A Receita Federal publicou a Portaria RFB nº 702, que regulamenta a tramitação dos recursos administrativos apresentados por contribuintes enquadrados como devedores contumazes, nos termos da Lei Complementar nº 225/2026. A norma estabelece que esses recursos serão julgados, em segunda e última instância, pelas turmas recursais da Delegacia de Julgamento Recursal (DRJ-R), independentemente do valor da controvérsia.
Antes do enquadramento como devedor contumaz, a Receita Federal deverá instaurar processo administrativo, com notificação prévia e prazo de 30 dias para regularização ou apresentação de defesa. Caso o contribuinte não se manifeste ou não regularize sua situação, poderá ser formalmente enquadrado no regime previsto pela Lei Complementar nº 225/2026.
A legislação prevê que poderão ser enquadrados como devedores contumazes contribuintes com créditos tributários em situação irregular que atendam aos critérios estabelecidos em lei.
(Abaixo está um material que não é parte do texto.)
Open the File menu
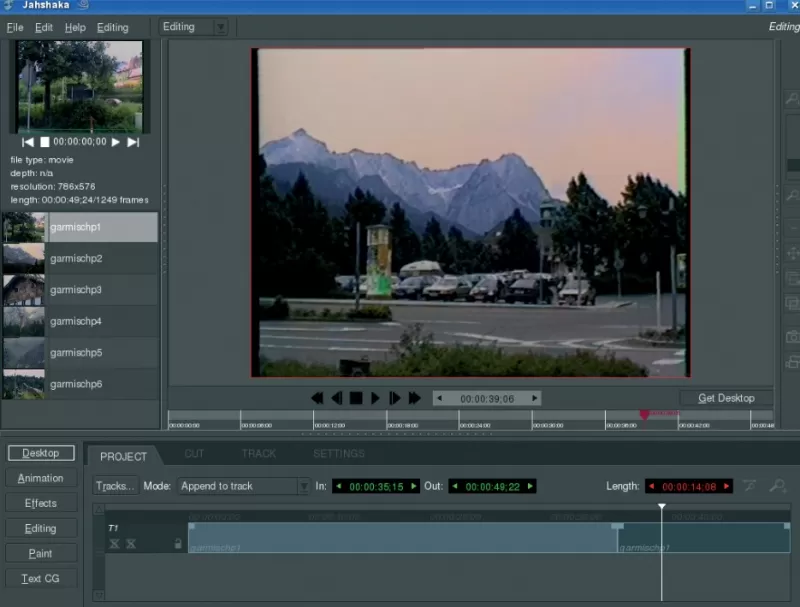The width and height of the screenshot is (800, 607). click(14, 27)
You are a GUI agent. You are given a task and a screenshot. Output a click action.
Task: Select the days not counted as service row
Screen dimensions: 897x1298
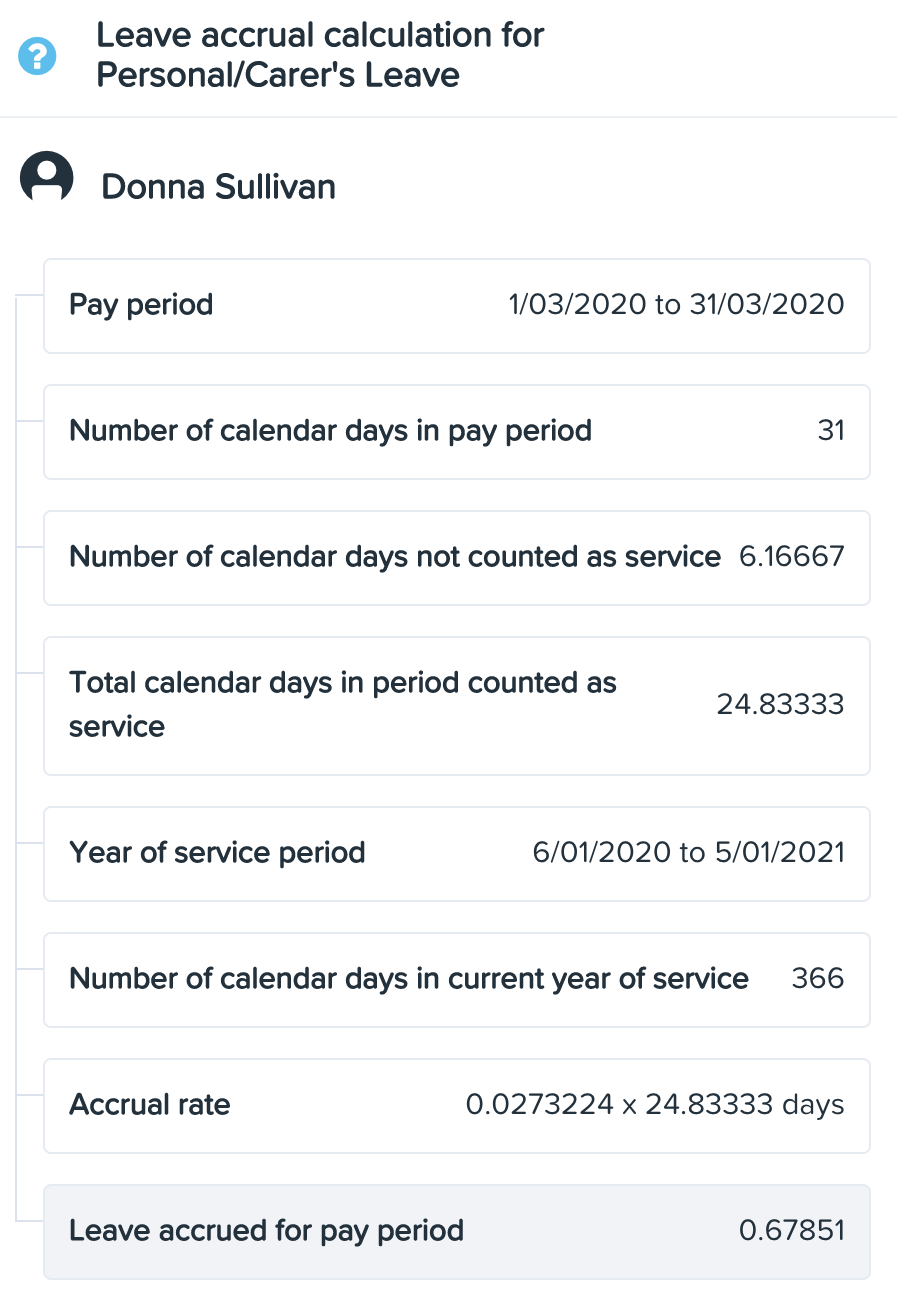click(457, 558)
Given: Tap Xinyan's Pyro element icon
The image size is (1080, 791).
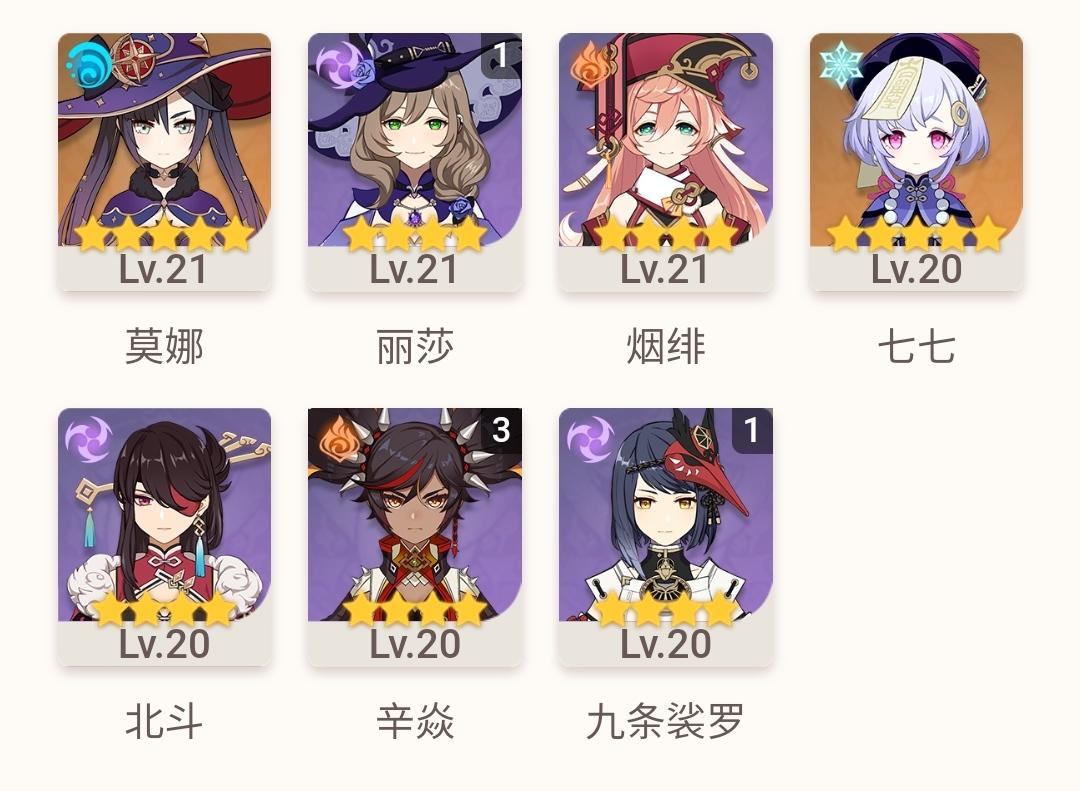Looking at the screenshot, I should click(x=339, y=439).
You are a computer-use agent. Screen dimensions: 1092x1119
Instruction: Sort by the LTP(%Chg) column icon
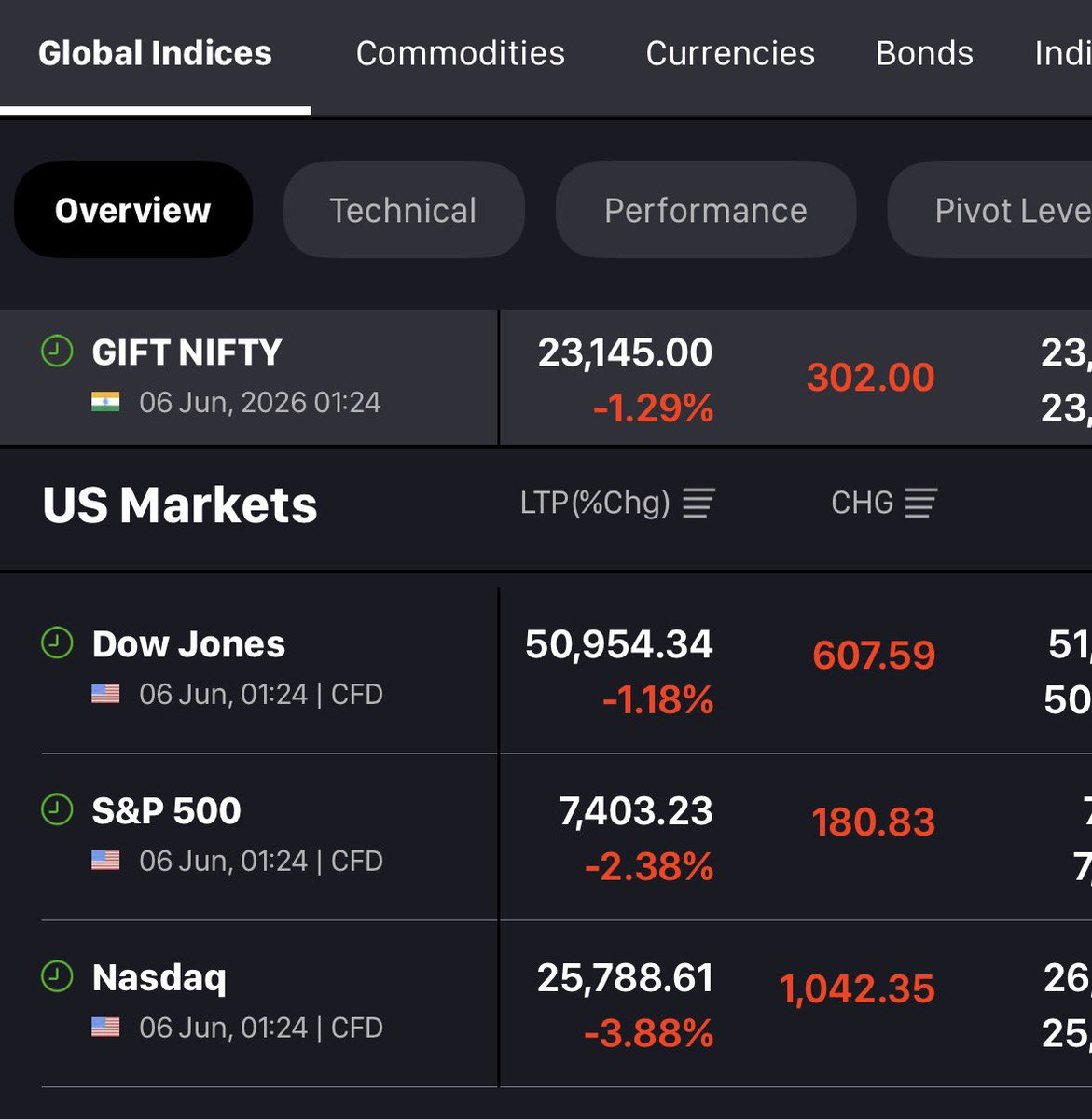click(698, 504)
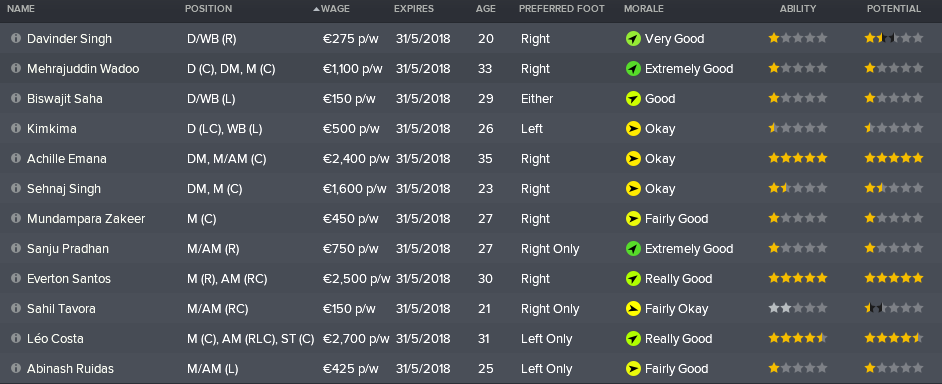
Task: Sort by Age column header
Action: [x=485, y=9]
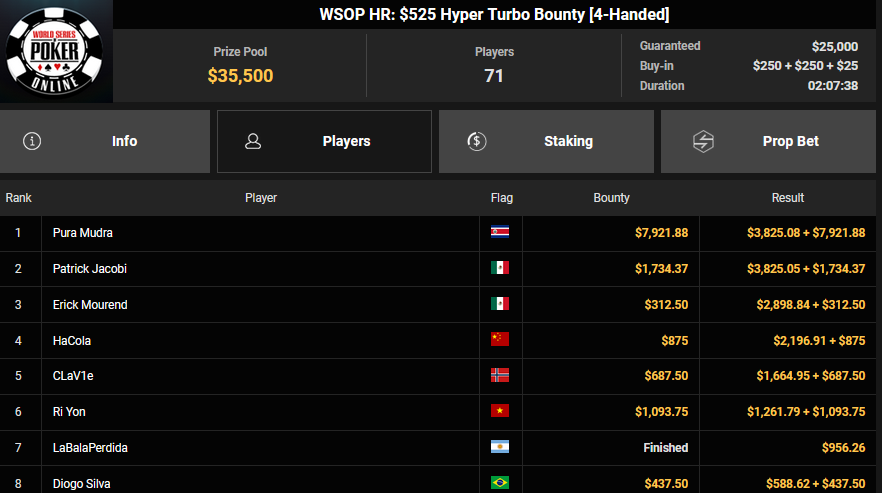882x493 pixels.
Task: Click Patrick Jacobi's Mexico flag icon
Action: 500,268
Entre as consequências do enquadramento estão restrições ao acesso a benefícios fiscais, à participação em licitações públicas e ao pedido de recuperação judicial, além de outras medidas previstas na legislação.
A portaria altera o rito administrativo aplicável aos recursos desses contribuintes, que deixam de ser apreciados pelo Conselho Administrativo de Recursos Fiscais (Carf) e passam a observar o procedimento definido para os casos disciplinados pela nova legislação.